By naichi トップ500レビュアー
水中考古学という学問があるそうだ。海の中に眠っている沈没船を発掘するのが、主な目的である。古の財宝を巡るスケール感溢れる探究は、多くの研究者たちを惹きつけてやまないだろうと思いきや、意外にも本格的な研究が始まったのは、ここ50年くらいの話であるそうだ。考古学者が自ら海に潜り調査をするという発想が、なかなか生まれてこなかったのである。本書は、そんな水中考古学の研究者で、アジアの沈没船調査の多くに参加してきた著者による入門編という位置づけの一冊である。

◆本書の目次
序章  :漁師たちの発見
第1章 :大航海時代とカリブの海賊
第2章 :ヨーロッパを作った船たち
第3章 :沈没船が塗り替えるアジアの歴史
第4章 :沈没船発掘マニュアル
第5章 :新しい真実を探して
おわりに:海を愛するすべての人へ

発掘の対象が沈没船であることによる価値は、いくつもある。一つ目は保存状態、すみやかに水中の砂に埋まった場合は、酸素と接することがほとんどないので、有機物の保存には陸上より有利なのである。二つ目は、船には社会の縮図があられていることである。例えば食器の種類、遊び道具などを見ることで、身分差や階級の構図を把握することが可能になるのだ。三つ目は、船が移動手段である以上、国同士のつながりや、そのつながりの目的が明らかになることである。この発見は、歴史に新しい解釈を生むこともあり、実にロマンがある。

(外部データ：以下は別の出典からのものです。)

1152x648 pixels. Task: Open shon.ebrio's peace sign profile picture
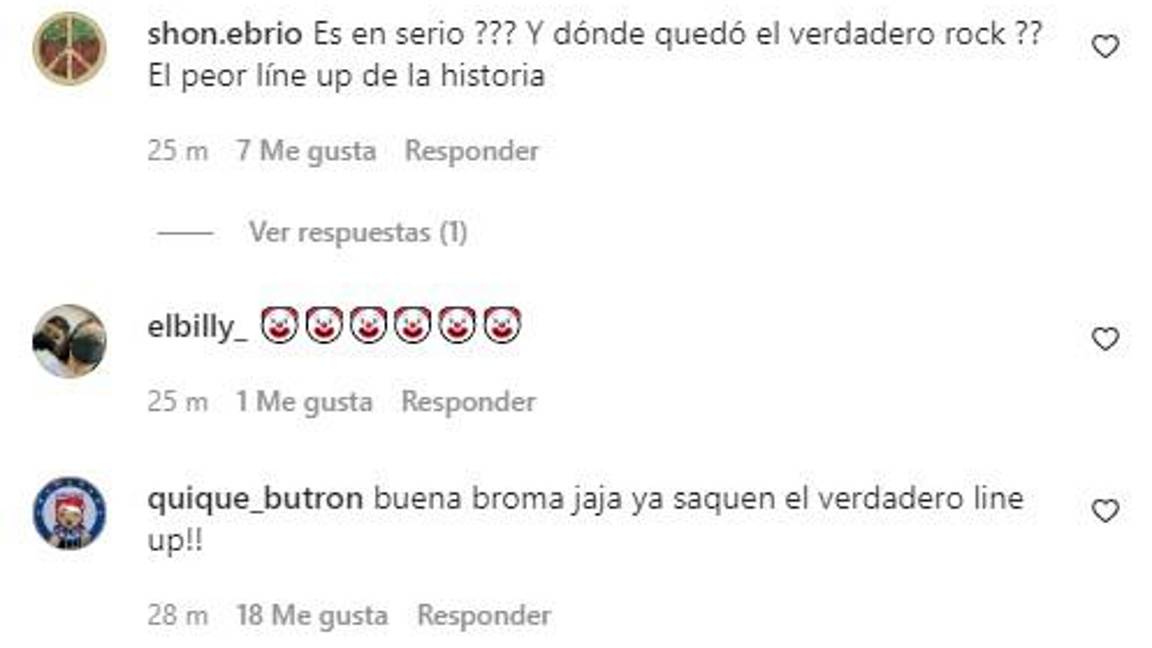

また、本書で特徴的なのは、「沈没船発掘マニュアル」なるものが付いていることであろう。ここまでの情報が誰に必要なのかなどとも思うが、現在、漫画の『ONE PIECE(ワンピース)』を読んで、心躍らせている少年たちにとっては、最高のお宝なのかもしれない。それにしても、引き上げ後の保存処理に10~15年かかるなど、驚きの事実も多い。

沈没船の存在は、その船が海を越えて「荷物」を届けるという目的が達成できなかったことを意味する。それは、沈没してしまった船や乗組員にとっては、不幸な出来事だったのかもしれない。しかし、時を越えて運んだ「事実」は、何物にも替えることのできないものである。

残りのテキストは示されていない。